Monday 15 July 2013

Eileen



Her speech impediment makes it hard for me to understand her. You have to listen hard. In her late sixties and having spent, many years locked in her own home, away from the frightening outside world. She is now going to shows and taking part in community excursions, making friends. She pointed to a balcony on the second floor of the flats, on it, she grows herbs and flowers and especially strawberries. She loves strawberries. As we pull up to the entrance, she stutters violently and shakes and I hold her hand and ask what is making her so upset. Her neighbours spit on her herbs and strawberries from the next-door balcony, they pour beer and stub cigarettes into her herb pots.
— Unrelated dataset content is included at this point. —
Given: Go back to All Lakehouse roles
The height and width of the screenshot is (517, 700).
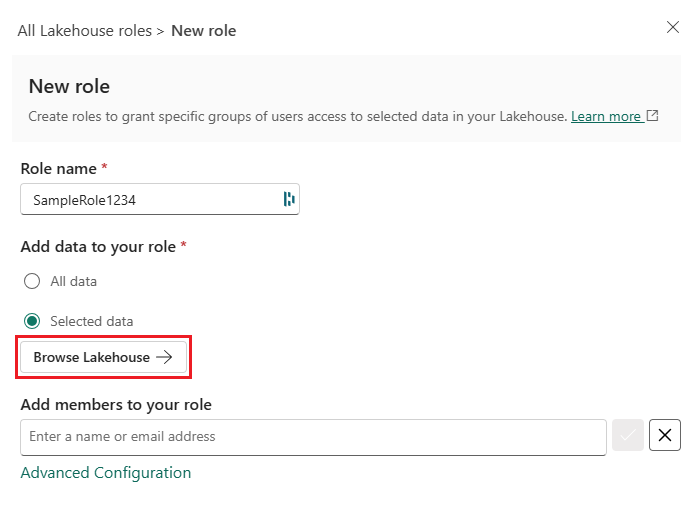Looking at the screenshot, I should pos(84,31).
Laughing. Shouting. Poking fun at her speech. She hears them from her living room cackling like hyenas. She struggles to tell me she is being bullied. She is looking to move to a chalet type bungalow, small but with a small garden and this lit up her face. I watch her wave the electronic key at the door and it buzzed open. I sit outside, furious, watching and willing the hyenas to come out, Eileen is already on her balcony scanning her little pots and quickly disappears back in again. There is nothing I can do but stare up at the dirty net curtains of the hyena’s lair. I reluctantly leave. I am a working man and have to go to my next fare who is now wondering where I am. I do go back, slow to a crawl, sometimes park and look up. Today everything looks fine. Maybe I’ll pop back tomorrow. Maybe.